### Prompt
Turn the lines of the listing below, starting with the line containing "You are a GUI" and going on through the line containing "pos(481,262)", into a numbered list with blank lines left out. Leave the pictures out of your answer.

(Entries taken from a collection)
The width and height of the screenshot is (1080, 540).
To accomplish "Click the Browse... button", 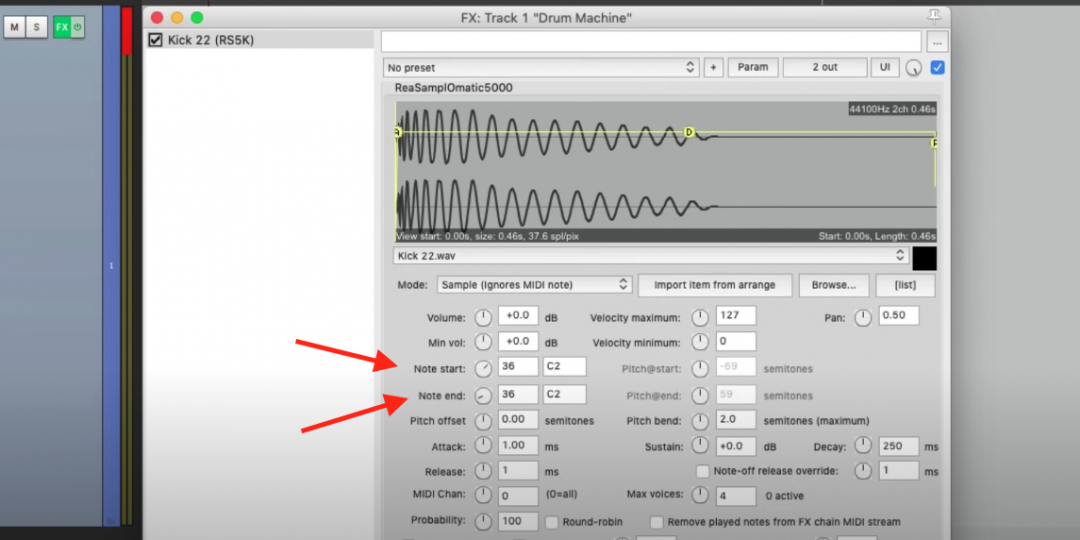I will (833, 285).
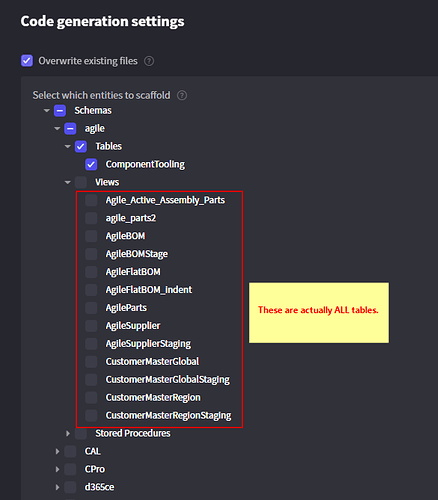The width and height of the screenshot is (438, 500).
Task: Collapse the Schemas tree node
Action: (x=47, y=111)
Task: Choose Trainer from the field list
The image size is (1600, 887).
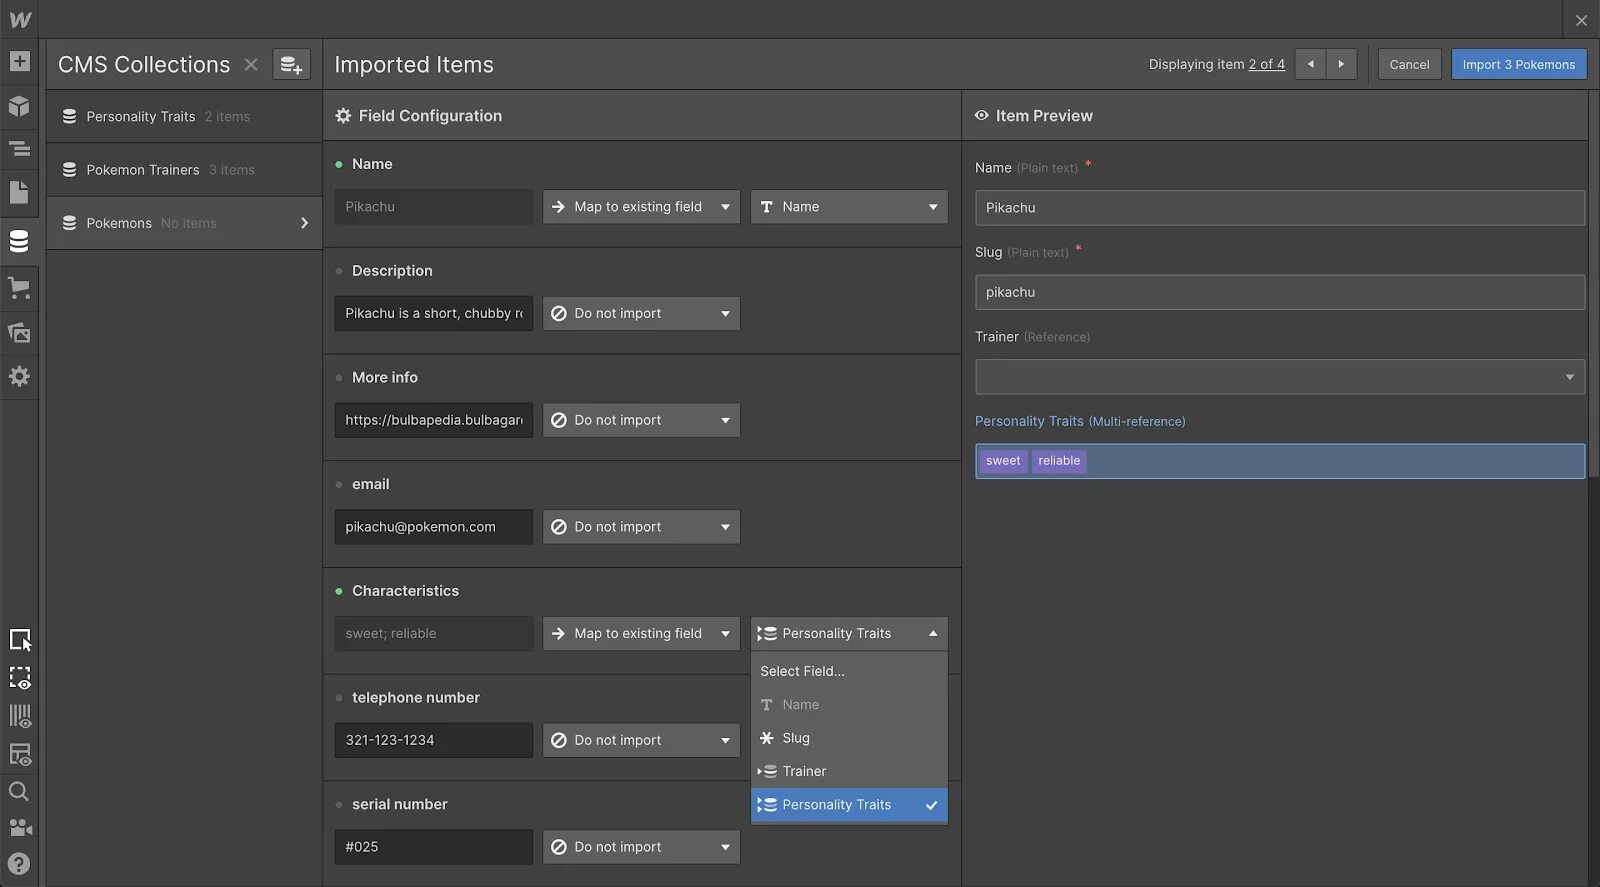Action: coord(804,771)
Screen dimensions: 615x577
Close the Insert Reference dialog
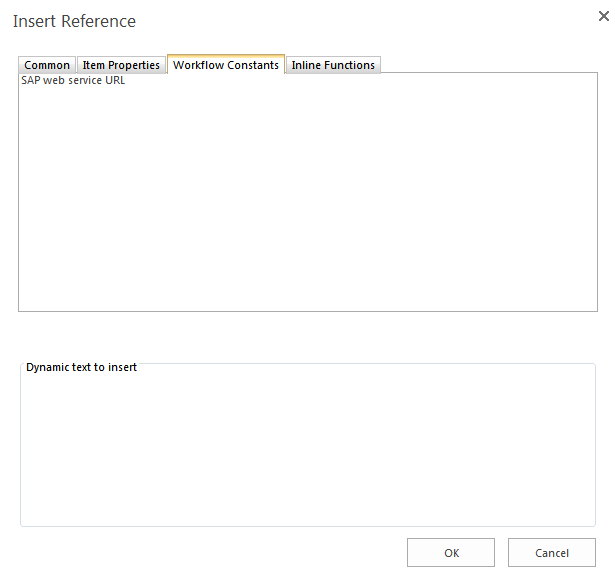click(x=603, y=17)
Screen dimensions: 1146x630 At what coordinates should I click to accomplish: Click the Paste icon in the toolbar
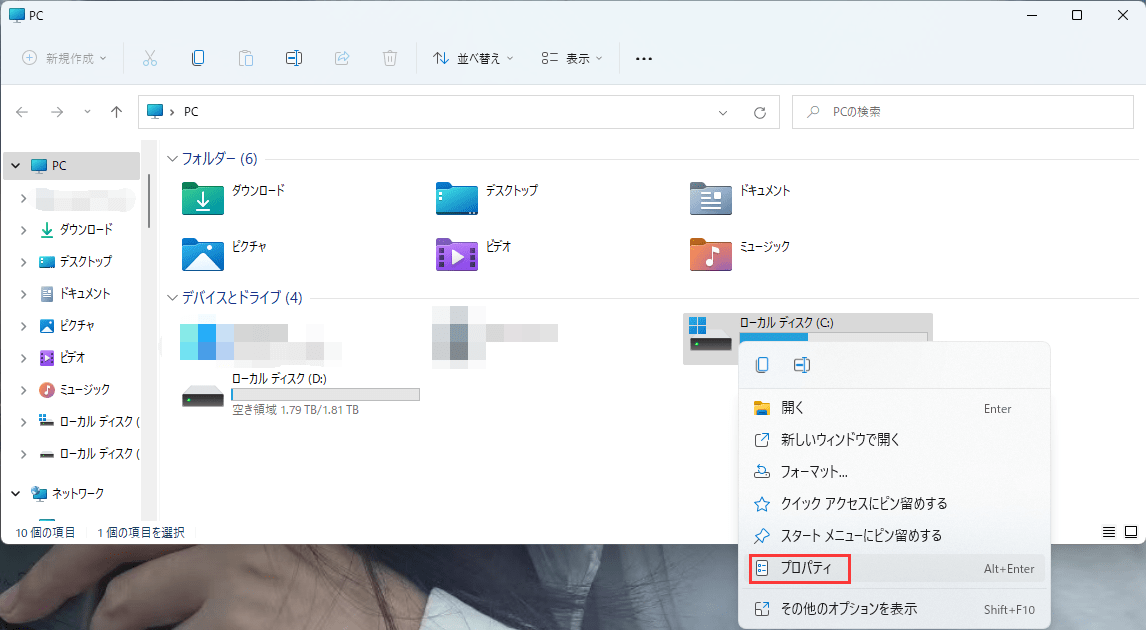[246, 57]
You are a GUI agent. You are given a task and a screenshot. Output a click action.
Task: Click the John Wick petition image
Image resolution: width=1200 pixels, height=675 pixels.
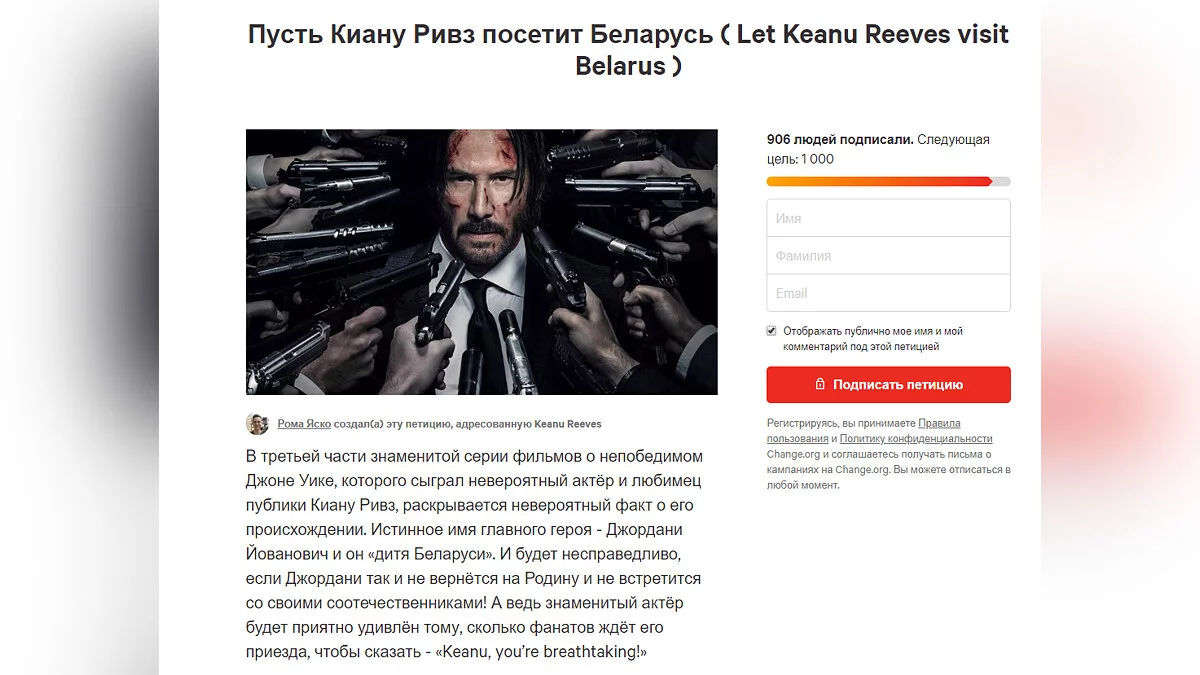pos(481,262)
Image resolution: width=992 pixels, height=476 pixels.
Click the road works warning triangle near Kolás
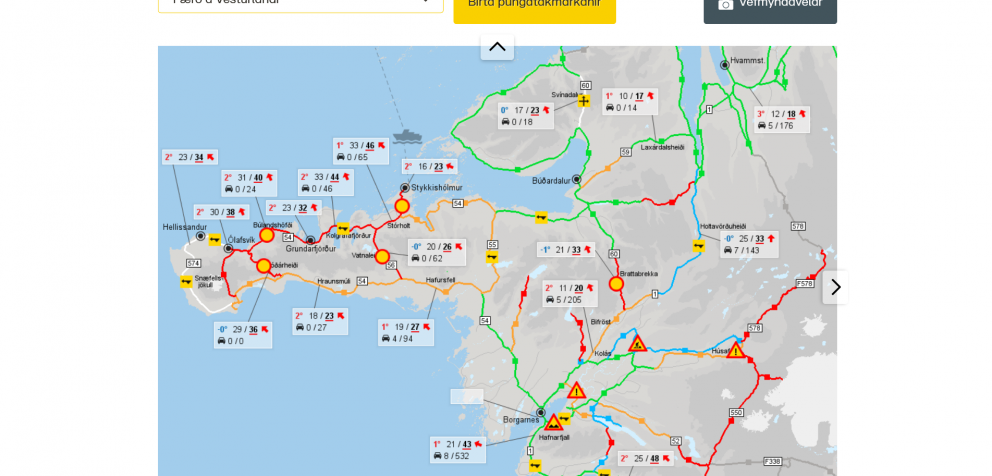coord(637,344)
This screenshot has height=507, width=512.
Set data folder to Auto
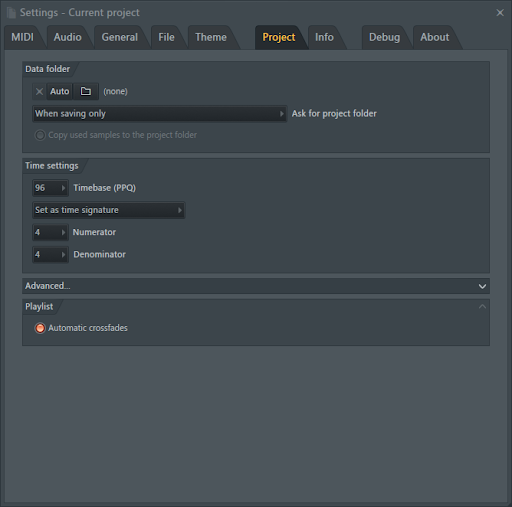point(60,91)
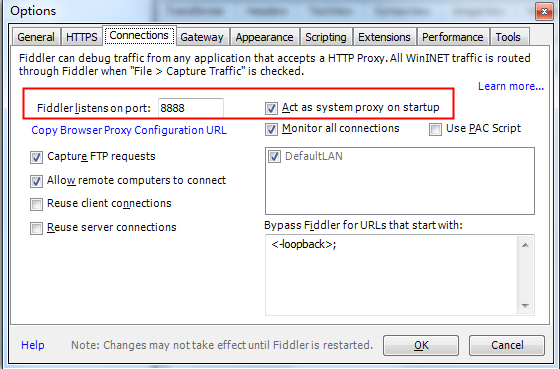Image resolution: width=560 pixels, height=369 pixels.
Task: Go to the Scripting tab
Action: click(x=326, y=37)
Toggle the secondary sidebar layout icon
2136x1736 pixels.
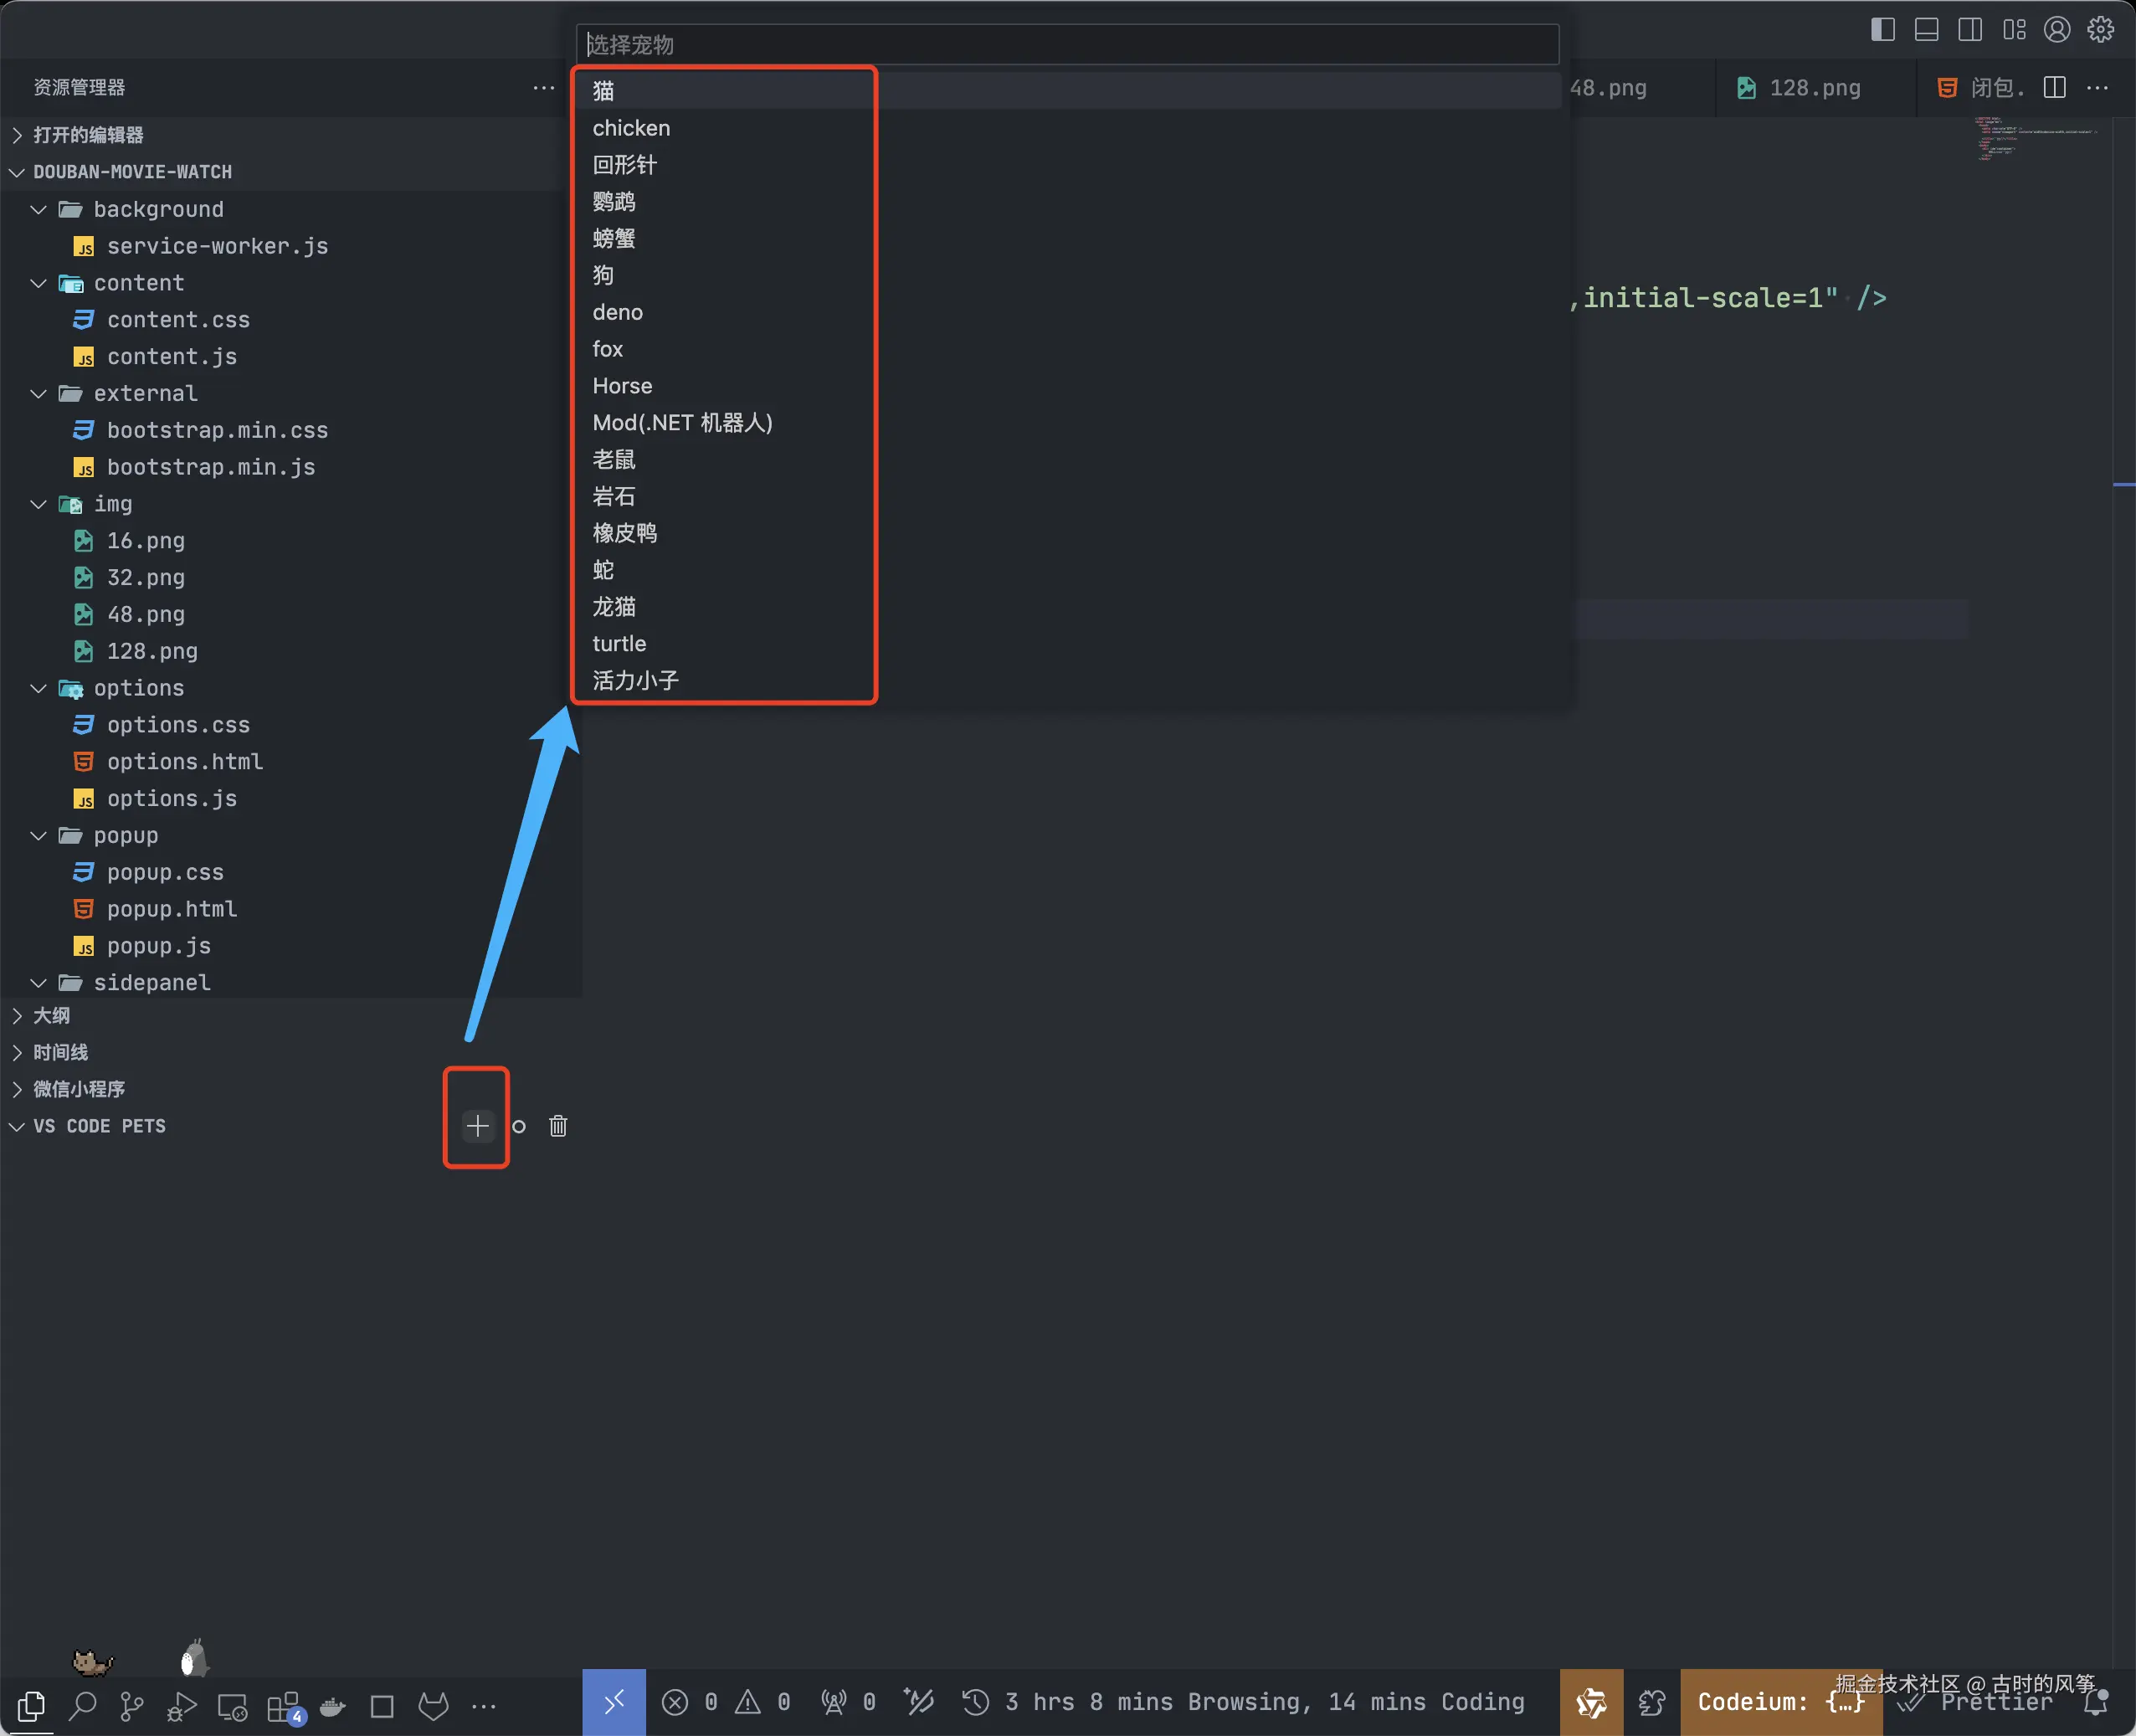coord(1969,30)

### Output
1. You are a GUI agent. You are given a task and a screenshot. Output a click action.
2. Task: Click the John Wick petition image
3. Image resolution: width=1200 pixels, height=675 pixels.
4. pos(481,262)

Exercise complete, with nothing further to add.